Eutectic growth kinetics and microscopic mechanical property of refractory Zr57V43 alloy under space and ground conditions

The eutectic growth kinetics and solidified microstructures of liquid Zr₅₇V₄₃ refractory alloy were explored aboard the China Space Station (CSS), where long-term microgravity state and confined fluid flow were ensured synchronously. The thermophysical properties were determined at both metastable undercooled liquid and high temperature solid states, which were hard to measure accurately on the ground. The solidified microstructures exhibited eutectic cells with a novel ripple-like characteristic under the effects of 10^–5 g₀ microgravity and 73 K undercooling.

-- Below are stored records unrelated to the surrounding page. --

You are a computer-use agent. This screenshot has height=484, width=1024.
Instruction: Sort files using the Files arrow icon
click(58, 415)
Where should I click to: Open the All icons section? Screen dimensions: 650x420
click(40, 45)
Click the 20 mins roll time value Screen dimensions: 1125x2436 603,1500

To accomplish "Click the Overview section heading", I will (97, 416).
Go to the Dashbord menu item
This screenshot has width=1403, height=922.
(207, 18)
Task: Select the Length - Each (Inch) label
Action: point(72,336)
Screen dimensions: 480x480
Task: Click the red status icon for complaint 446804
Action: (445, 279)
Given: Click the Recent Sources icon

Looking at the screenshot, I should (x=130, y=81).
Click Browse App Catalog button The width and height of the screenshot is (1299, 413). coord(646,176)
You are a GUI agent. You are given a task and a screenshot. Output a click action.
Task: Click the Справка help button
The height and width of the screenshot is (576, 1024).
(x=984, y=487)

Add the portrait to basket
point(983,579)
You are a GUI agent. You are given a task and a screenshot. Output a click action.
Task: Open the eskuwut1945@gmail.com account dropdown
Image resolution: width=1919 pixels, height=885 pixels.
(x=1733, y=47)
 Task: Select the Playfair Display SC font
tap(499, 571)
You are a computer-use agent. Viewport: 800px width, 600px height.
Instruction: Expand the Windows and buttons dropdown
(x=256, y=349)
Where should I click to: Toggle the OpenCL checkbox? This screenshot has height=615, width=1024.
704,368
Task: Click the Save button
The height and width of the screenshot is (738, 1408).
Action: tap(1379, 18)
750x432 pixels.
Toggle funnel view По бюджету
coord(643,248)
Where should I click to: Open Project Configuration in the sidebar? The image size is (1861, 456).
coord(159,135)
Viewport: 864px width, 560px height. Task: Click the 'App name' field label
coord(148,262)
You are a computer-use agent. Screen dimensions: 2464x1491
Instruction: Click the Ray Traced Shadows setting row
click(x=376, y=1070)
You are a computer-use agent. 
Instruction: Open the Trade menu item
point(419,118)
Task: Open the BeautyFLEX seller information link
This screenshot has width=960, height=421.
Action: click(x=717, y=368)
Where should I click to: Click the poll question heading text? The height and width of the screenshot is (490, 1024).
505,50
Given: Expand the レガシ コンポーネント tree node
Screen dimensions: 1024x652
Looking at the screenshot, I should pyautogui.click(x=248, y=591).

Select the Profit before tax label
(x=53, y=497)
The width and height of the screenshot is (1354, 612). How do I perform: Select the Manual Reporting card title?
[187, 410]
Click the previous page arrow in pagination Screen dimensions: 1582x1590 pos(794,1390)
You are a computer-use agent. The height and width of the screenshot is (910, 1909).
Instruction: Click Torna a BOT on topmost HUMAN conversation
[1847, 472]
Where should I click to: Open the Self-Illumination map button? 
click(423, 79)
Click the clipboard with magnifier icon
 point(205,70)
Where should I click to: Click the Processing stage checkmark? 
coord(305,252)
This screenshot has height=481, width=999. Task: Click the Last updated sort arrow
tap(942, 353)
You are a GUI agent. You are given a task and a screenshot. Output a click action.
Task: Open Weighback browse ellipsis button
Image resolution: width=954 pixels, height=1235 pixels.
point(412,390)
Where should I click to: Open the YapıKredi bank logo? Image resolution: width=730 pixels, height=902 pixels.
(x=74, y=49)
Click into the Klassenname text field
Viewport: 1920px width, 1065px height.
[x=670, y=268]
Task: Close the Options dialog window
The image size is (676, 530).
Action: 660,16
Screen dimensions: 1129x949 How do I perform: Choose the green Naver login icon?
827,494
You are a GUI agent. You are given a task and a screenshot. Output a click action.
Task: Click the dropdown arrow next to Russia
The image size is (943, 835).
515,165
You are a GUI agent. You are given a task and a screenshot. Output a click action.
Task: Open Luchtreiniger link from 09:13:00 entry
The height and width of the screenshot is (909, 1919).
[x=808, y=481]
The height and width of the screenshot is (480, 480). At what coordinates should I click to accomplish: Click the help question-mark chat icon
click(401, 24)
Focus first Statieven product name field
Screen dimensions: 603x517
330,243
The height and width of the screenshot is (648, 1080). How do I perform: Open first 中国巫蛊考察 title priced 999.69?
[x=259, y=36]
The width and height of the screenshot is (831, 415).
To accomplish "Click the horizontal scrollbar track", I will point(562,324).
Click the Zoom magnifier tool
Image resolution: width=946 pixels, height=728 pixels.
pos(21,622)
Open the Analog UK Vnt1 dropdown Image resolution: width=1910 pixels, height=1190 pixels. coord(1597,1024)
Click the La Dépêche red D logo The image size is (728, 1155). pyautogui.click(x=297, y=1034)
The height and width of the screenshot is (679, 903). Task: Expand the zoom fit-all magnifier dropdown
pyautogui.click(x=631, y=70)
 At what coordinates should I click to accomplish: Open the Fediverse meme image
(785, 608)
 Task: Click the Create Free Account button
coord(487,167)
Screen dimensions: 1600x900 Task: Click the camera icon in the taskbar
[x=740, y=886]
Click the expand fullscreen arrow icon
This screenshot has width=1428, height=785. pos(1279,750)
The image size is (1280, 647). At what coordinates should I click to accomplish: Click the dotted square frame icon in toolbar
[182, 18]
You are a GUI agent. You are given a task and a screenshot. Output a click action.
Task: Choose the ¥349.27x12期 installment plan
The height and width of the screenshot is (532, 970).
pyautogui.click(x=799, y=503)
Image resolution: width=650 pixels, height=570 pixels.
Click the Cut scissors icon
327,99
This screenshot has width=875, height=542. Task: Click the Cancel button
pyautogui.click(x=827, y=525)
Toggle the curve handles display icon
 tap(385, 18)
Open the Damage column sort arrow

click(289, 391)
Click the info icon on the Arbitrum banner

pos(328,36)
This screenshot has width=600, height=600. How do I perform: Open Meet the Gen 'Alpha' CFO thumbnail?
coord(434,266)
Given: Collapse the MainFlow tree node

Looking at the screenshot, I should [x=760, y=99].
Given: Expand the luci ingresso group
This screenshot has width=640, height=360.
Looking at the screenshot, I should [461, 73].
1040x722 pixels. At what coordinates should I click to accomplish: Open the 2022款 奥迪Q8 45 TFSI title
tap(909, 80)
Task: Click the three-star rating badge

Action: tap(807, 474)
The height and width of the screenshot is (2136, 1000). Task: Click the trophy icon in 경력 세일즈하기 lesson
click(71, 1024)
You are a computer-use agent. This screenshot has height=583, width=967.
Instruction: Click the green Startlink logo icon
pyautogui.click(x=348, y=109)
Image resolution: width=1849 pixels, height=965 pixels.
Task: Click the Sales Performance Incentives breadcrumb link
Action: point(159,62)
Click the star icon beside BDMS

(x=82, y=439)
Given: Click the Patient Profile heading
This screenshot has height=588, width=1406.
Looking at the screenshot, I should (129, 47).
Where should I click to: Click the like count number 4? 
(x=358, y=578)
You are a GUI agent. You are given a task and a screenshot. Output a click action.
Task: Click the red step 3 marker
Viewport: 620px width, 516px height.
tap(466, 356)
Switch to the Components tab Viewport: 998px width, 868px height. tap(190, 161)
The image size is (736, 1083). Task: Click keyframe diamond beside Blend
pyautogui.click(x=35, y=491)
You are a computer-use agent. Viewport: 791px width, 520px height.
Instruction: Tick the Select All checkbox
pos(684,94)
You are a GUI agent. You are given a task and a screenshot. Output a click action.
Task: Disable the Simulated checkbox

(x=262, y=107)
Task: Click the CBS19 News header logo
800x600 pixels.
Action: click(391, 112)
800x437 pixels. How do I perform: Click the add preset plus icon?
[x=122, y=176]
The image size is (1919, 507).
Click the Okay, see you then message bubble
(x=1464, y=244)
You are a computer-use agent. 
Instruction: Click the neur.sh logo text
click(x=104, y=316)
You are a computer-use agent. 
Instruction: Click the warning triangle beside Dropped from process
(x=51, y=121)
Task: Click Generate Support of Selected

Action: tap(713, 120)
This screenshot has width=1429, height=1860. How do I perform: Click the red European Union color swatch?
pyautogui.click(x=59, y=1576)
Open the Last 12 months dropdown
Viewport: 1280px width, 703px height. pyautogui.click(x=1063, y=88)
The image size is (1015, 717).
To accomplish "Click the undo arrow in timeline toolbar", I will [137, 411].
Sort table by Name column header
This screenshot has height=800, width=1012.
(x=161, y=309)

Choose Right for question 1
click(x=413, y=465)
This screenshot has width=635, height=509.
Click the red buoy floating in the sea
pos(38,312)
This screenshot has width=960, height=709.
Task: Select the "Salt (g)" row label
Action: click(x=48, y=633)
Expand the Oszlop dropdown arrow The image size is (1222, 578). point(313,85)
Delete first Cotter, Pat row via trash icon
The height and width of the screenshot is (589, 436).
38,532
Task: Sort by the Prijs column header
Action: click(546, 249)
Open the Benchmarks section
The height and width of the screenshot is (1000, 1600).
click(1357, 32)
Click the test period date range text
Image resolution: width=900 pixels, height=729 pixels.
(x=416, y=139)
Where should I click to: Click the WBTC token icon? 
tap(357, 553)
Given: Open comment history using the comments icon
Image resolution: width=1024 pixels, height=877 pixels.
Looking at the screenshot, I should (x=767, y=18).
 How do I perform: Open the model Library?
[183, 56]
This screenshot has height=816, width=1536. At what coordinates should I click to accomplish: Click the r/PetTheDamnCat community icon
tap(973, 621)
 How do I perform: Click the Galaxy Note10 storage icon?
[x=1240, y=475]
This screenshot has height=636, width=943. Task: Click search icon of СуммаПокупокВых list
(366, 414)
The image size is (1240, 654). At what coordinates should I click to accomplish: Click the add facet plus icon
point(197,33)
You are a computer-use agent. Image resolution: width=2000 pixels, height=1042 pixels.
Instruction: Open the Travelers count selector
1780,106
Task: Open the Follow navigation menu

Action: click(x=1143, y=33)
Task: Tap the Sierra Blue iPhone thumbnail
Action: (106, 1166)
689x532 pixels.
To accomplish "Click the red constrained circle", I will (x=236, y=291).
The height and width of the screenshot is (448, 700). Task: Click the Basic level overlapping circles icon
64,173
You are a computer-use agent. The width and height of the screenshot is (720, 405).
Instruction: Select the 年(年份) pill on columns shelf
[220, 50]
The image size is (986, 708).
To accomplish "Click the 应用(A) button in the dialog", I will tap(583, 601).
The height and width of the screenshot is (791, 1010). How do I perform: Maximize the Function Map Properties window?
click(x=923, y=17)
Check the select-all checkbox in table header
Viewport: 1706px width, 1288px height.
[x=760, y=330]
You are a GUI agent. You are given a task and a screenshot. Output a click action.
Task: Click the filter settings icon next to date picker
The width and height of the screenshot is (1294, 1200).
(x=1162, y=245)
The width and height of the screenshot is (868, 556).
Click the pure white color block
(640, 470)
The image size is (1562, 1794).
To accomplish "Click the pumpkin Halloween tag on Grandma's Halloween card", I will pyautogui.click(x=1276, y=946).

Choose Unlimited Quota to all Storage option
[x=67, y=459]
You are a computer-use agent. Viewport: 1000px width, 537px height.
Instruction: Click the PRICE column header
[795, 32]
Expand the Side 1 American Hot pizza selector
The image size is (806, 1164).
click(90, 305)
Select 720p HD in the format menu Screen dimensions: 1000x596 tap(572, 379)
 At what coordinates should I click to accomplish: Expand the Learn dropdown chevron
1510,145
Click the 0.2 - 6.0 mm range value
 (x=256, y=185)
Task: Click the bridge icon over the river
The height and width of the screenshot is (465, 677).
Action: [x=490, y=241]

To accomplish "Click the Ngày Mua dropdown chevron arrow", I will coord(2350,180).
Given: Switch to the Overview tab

The eutectic growth velocity attained 4.59 mm·s^–1 in this case. The ripple-like pattern was formed by the (Zr) and V₂Zr phases developing alternatively from the surface towards the droplet center, resulting from suppressed convection around the nucleation sites. Anomalous eutectic was distributed inside the eutectic cells and the lamellar eutectic outside due to the eutectic growth kinetics change. The anomalous eutectic and finer lamellar eutectic respectively lead to an 11.7 % and 13.2 % increase in micro-indentation hardness of the Zr₅₇V₄₃ alloy compared with the levitationally solidified alloy at a similar undercooling on the ground. The research findings contribute to further understanding of novel microstructure formation and the performance change of eutectic alloys solidified in outer space.